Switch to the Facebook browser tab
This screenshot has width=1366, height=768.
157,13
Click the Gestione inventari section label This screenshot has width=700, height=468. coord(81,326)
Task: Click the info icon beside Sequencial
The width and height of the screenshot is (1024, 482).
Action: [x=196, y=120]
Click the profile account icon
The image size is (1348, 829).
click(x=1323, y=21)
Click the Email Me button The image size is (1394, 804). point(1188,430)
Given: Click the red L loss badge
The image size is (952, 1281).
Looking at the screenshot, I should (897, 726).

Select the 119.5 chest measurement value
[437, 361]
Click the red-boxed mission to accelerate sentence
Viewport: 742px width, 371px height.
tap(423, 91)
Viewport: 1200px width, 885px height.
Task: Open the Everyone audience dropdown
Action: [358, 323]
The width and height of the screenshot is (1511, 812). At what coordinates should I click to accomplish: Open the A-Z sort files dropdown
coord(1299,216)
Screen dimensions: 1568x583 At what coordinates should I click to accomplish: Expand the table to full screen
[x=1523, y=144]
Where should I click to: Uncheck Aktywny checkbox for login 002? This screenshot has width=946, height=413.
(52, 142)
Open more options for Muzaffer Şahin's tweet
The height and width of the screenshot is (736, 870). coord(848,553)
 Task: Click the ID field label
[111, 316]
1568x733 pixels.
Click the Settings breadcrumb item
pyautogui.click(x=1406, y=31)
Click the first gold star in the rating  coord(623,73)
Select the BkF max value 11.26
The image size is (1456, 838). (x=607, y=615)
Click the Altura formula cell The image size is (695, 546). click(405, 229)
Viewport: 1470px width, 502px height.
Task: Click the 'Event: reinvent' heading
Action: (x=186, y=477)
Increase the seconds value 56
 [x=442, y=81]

→ **EXERCISE**
Which lines run from the one containing "Click the Settings breadcrumb item" to the end of the entries above? Print them exactly, both ends included, and nothing else.

→ **REPLY**
Click the Settings breadcrumb item
pyautogui.click(x=1406, y=31)
Click the first gold star in the rating  coord(623,73)
Select the BkF max value 11.26
The image size is (1456, 838). (x=607, y=615)
Click the Altura formula cell The image size is (695, 546). click(405, 229)
Viewport: 1470px width, 502px height.
Task: Click the 'Event: reinvent' heading
Action: (x=186, y=477)
Increase the seconds value 56
 [x=442, y=81]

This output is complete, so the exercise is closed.